**Assigned task:**
The records should be restated exactly from their first line through the line with "Task: Expand the Sort by Name dropdown" in it.
##### Supplied material #####
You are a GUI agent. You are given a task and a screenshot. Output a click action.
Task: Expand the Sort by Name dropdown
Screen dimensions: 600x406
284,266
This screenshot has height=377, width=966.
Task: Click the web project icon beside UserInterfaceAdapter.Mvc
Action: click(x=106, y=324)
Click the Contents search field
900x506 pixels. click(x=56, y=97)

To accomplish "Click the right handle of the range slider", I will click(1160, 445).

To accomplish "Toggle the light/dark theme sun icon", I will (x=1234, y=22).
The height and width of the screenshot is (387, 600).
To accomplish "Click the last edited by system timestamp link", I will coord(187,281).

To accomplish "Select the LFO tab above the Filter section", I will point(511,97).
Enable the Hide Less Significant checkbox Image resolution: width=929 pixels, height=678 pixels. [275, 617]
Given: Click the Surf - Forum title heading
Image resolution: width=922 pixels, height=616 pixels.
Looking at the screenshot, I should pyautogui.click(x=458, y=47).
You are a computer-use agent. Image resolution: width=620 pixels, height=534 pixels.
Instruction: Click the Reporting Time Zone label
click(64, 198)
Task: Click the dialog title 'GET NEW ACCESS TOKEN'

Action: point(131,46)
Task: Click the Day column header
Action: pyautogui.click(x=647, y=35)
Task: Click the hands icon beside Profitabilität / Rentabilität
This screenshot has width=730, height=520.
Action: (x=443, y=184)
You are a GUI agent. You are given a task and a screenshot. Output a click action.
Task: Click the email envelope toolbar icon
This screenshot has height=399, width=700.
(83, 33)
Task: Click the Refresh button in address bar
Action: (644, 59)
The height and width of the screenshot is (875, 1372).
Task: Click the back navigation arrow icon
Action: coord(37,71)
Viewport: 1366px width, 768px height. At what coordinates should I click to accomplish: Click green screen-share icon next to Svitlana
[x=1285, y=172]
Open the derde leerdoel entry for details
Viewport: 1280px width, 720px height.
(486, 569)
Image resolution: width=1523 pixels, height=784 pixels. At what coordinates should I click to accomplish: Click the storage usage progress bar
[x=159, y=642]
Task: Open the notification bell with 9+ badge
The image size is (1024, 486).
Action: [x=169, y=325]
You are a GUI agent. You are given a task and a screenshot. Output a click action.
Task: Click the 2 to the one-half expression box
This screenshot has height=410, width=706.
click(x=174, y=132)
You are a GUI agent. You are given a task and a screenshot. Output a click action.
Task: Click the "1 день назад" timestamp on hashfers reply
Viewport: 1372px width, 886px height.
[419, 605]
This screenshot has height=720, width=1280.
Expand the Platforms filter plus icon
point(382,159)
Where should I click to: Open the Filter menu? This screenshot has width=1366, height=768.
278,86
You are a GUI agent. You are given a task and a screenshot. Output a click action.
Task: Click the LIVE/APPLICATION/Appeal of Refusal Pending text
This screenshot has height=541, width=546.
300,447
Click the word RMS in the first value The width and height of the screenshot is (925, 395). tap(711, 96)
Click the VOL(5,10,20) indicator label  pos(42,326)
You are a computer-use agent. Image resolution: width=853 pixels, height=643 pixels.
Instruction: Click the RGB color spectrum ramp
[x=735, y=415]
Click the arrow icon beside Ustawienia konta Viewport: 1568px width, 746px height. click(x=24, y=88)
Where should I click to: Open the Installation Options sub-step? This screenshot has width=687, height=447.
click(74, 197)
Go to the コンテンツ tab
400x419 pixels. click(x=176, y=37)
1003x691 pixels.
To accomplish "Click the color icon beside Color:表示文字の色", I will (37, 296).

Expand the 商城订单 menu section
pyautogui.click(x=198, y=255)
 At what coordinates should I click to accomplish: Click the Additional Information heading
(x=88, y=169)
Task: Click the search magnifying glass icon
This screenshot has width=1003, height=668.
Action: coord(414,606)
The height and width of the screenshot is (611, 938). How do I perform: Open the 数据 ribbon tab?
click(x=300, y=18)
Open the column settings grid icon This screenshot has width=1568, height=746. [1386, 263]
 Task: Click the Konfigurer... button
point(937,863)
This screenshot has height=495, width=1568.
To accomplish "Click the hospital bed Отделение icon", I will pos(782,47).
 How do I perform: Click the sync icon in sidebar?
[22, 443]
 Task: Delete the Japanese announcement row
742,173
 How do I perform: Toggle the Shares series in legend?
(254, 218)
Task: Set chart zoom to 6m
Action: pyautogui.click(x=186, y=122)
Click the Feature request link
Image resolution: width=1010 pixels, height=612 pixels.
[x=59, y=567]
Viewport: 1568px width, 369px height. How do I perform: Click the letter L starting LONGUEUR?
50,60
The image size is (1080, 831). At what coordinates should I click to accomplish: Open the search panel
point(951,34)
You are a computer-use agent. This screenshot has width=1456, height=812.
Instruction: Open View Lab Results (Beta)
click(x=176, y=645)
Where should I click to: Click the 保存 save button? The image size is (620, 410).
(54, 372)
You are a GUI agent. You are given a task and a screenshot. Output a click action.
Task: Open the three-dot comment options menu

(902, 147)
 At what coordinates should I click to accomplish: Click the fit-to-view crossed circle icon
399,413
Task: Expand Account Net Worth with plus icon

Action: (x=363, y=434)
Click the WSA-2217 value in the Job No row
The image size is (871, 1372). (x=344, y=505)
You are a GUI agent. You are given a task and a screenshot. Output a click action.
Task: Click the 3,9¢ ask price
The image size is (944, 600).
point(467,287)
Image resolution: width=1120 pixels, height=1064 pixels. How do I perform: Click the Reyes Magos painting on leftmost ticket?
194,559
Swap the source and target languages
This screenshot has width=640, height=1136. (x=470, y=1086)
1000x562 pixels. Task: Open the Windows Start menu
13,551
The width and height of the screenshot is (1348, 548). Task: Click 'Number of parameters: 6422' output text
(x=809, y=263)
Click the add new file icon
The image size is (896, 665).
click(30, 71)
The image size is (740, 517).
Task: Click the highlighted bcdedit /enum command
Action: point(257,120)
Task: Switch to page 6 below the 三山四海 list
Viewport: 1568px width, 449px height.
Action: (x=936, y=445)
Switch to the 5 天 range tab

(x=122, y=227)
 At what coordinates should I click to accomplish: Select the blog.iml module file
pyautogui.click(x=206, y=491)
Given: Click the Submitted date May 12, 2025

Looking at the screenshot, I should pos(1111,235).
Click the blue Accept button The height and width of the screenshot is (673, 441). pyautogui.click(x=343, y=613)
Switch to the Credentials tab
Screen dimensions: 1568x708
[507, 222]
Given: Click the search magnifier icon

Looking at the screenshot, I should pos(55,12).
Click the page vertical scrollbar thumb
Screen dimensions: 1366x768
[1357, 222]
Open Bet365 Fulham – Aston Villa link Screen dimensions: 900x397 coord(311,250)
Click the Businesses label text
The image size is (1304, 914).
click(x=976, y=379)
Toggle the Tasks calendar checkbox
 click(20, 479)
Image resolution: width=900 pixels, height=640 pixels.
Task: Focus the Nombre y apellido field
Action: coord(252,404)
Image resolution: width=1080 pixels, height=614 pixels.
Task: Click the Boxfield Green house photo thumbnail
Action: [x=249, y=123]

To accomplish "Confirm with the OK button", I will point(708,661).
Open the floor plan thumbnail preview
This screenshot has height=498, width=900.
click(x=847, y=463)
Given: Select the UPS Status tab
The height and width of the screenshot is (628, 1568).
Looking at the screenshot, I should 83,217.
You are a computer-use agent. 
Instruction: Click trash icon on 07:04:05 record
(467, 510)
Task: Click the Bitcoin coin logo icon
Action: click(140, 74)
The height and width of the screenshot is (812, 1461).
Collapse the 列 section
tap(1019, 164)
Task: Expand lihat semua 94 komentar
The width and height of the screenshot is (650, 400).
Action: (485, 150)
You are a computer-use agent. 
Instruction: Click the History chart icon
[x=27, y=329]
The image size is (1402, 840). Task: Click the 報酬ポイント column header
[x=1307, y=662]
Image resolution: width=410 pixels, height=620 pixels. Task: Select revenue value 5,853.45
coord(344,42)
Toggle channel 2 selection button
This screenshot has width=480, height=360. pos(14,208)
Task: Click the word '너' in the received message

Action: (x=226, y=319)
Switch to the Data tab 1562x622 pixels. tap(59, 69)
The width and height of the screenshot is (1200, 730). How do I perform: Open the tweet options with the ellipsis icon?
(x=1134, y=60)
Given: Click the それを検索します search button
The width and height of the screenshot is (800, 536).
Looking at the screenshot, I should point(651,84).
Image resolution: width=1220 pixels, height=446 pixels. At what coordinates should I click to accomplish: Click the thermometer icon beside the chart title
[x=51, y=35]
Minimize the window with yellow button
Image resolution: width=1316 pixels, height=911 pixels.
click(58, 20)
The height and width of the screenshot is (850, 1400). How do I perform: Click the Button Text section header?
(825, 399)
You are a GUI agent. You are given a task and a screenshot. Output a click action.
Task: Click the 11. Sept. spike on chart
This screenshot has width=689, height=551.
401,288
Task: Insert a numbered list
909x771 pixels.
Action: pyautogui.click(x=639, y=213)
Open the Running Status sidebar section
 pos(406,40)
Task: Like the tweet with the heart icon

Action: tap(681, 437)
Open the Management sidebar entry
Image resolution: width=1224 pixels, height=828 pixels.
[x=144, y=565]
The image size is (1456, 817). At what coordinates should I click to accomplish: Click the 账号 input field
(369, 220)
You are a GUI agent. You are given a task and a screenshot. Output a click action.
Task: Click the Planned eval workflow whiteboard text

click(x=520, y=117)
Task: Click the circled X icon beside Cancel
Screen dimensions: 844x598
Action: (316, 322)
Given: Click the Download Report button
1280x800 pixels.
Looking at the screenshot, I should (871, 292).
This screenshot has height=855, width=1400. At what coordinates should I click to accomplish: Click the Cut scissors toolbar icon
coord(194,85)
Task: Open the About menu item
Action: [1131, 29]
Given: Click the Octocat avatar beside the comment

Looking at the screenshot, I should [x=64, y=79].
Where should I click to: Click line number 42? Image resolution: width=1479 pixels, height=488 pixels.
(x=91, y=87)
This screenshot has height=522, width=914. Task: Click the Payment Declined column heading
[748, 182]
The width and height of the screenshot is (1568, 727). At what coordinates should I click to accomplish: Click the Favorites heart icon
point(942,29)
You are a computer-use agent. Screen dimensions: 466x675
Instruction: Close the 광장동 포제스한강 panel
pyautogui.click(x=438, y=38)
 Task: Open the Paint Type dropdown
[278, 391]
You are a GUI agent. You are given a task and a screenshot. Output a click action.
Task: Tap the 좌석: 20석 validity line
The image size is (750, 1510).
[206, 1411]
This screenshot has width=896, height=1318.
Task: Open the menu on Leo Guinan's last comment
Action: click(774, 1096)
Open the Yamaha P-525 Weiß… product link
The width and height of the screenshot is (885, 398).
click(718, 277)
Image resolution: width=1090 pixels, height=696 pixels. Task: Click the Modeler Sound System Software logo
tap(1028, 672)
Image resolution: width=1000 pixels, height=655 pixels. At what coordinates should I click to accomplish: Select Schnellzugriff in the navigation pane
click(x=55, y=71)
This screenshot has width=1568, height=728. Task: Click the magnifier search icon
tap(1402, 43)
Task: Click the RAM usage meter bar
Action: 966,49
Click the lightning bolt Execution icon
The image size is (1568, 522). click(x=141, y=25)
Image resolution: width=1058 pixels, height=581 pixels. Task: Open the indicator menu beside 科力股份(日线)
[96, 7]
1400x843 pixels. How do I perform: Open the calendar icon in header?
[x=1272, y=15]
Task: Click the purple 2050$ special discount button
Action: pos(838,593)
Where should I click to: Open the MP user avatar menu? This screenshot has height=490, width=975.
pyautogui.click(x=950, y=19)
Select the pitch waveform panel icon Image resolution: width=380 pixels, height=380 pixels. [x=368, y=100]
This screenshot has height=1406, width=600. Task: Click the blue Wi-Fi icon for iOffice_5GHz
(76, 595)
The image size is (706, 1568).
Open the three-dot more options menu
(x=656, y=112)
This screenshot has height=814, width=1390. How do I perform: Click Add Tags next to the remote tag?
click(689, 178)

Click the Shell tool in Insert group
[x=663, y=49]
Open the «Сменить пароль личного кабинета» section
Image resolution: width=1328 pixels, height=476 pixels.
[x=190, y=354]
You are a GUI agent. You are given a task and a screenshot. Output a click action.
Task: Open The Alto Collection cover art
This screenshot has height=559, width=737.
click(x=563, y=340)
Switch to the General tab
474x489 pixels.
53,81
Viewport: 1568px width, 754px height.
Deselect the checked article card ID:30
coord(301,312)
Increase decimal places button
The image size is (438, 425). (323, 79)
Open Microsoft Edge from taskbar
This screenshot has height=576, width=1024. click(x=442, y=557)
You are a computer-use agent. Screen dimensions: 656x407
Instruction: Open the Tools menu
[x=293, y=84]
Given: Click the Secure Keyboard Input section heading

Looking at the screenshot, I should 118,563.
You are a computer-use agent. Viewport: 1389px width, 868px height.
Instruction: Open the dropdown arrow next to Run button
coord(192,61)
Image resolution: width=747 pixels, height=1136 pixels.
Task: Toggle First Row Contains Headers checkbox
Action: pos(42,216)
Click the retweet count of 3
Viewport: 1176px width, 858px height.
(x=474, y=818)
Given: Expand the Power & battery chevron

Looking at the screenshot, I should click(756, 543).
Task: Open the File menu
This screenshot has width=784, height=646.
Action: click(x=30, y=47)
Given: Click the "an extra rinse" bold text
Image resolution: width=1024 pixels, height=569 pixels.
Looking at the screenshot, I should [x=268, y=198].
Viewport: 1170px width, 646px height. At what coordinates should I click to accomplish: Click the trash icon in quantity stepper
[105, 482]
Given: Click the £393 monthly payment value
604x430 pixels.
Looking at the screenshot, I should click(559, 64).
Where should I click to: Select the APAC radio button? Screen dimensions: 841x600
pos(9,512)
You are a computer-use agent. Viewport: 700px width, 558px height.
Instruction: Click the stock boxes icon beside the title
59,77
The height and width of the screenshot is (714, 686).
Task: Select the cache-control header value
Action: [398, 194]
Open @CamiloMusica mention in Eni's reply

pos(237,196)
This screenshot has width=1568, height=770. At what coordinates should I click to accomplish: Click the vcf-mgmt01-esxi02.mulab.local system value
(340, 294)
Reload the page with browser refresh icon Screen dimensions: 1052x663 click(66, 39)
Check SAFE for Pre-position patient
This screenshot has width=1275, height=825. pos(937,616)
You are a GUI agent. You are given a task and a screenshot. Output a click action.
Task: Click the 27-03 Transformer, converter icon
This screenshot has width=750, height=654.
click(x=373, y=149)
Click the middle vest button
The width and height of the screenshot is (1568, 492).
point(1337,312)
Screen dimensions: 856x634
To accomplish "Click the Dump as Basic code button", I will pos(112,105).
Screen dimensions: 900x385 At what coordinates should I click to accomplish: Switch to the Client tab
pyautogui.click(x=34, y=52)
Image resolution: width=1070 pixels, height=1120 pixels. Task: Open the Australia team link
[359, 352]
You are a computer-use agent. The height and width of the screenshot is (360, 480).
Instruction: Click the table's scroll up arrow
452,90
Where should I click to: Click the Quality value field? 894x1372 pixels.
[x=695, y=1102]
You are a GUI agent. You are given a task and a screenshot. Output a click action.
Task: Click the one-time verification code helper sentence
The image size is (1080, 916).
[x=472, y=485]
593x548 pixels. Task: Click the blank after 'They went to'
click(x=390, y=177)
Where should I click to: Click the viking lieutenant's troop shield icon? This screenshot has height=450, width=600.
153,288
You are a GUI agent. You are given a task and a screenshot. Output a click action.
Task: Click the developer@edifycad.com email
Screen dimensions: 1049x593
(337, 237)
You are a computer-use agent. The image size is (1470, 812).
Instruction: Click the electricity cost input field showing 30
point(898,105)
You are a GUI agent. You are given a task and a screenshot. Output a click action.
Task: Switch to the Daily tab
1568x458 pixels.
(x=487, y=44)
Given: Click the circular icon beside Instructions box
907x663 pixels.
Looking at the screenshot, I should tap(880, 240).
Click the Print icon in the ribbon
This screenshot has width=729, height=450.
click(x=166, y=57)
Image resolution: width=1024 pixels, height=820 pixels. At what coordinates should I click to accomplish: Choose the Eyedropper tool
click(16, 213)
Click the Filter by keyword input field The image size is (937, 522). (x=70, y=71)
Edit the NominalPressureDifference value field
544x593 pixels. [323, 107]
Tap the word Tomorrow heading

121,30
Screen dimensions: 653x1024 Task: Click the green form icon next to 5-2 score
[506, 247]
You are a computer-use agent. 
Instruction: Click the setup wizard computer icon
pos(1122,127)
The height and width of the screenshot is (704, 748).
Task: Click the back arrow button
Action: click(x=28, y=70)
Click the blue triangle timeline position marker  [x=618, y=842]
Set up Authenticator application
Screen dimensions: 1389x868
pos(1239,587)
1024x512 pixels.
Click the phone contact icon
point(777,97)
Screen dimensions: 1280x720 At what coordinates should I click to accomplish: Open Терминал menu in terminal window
#####
**Exercise result:**
You are a GUI agent. You are given a task and a screenshot. Output a click action.
Task: Expand the Sort by Name dropdown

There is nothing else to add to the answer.